§ **Estratto del brano**
Disse questo, e mi sembrò divertente. Così rallentai la camminata, evitando di vederlo scapicollarsi in quei due passi larghi, che recuperassero il mio solo passo normale.
Mi offrì una birra in un bicchiere di cartone, da bere seduti fuori. Ma scelse un angolo in disparte rispetto alla bolgia umana che si riversava fuori dall’ultimo bar del Pratello.
Tenemmo una certa distanza fisica. Mi apparve come un buffo ometto timido, ma bastava che si sentisse abbastanza spregiudicato da guardarmi negli occhi due secondi di seguito, per farmi contento. Per incuriosirmi.
Mi accorsi che quasi involontariamente, pian piano, strisciavo il mio posteriore sul gradino del portico, fino quasi a saltargli in braccio. Versione adulta del celebre gioco da cortile: “un due tre stella”.
Mi fece vedere le mani, le unghie mangiucchiate, tanto che mi aspettavo di vedergli sbaffi di pennarello rosso sul dorso. Ma la sua risata era come deve essere una bella risata. Bianchissima e rumorosa.
Passavano i minuti e le resistenze si asciugavano, come la schiuma della birra sui nostri baffi.
- Mi diverto con te- mi disse d’improvviso- Mi diverto a tal punto che potrei anche raccontarti di quando due anni fa mi sono fatto la cacca addosso nel giardino dei miei.
Ci fu un lungo momento di silenzio. I miei occhi si sgranarono quasi nell’istante in cui smise di parlare. Di fronte a me lui seduto, ma nella mia immaginazione, quasi in simultanea, c’era sempre lui ma con i pantaloni macchiati e una bolla al naso dalla vergogna.
Le mie labbra si tirarono quasi a toccarmi i lobi delle orecchie. E risi. Risi senza sapere quando avrei potuto fermarmi.
- Stai scherzando, vero?- speravo mi dicesse di no!
- No non scherzo, davvero… era dopo pranzo e pensavo fosse una scoreggia.

§ **Dati da esaminare**
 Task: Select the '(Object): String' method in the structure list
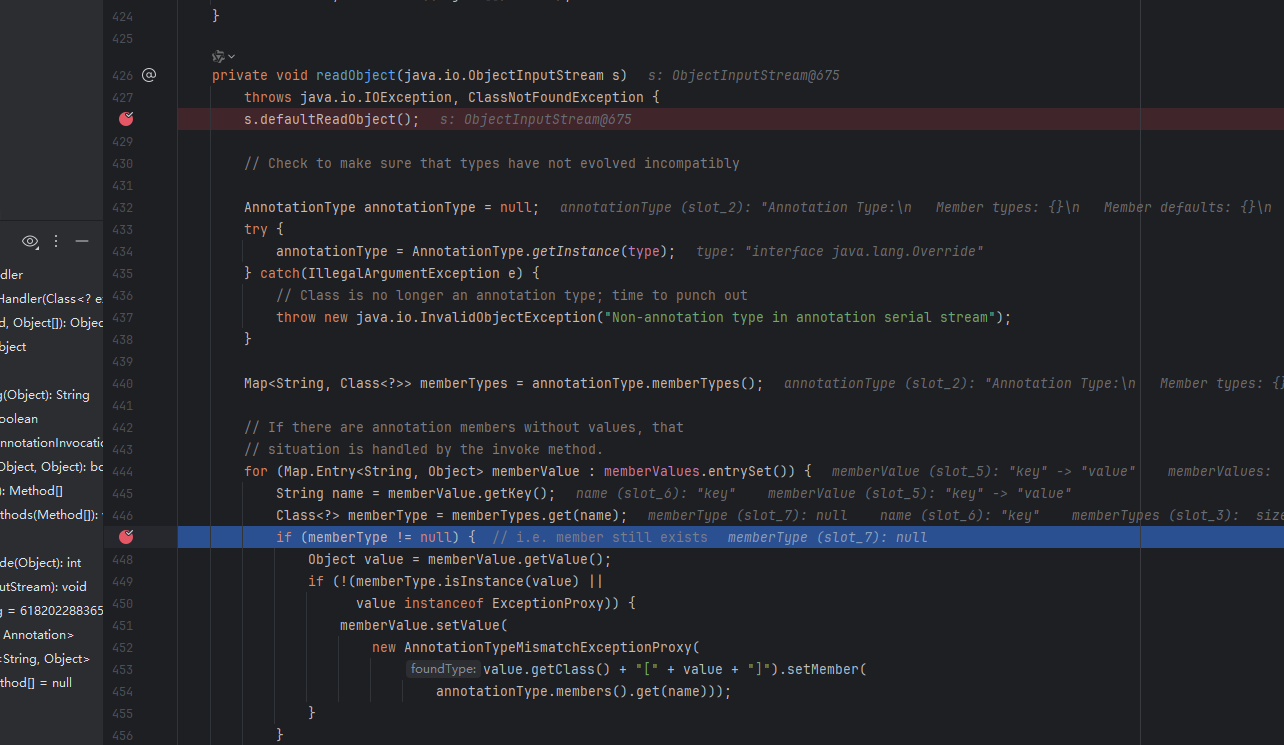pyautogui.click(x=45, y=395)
* * *
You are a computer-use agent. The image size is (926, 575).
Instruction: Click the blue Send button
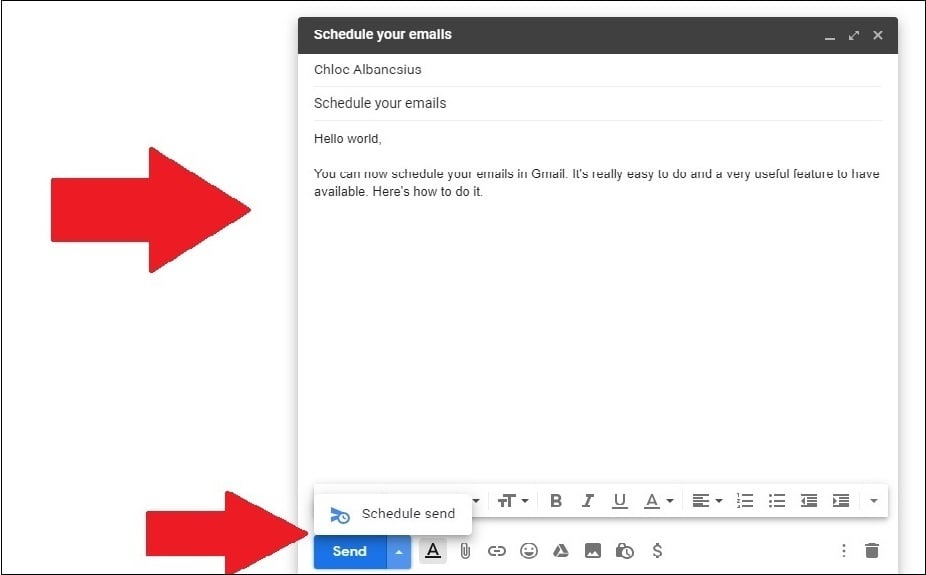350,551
...
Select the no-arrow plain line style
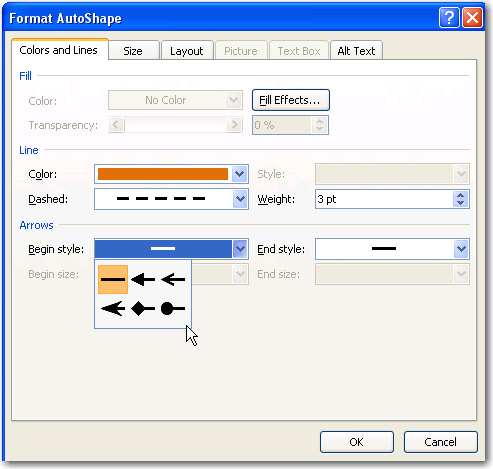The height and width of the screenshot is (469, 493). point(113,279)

§ **I tuoi compiti**
1. In quali luoghi si trovano, o si sono trovati in passato, i personaggi del brano?
2. In che cosa viene servita la birra offerta nel brano?
Per rispondere basta il solo brano.

§ **Risposte ai compiti**
1. Fuori dall'ultimo bar del Pratello; un angolo in disparte; il gradino del portico; il giardino dei genitori dell'uomo ("dei miei").

2. In un bicchiere di cartone.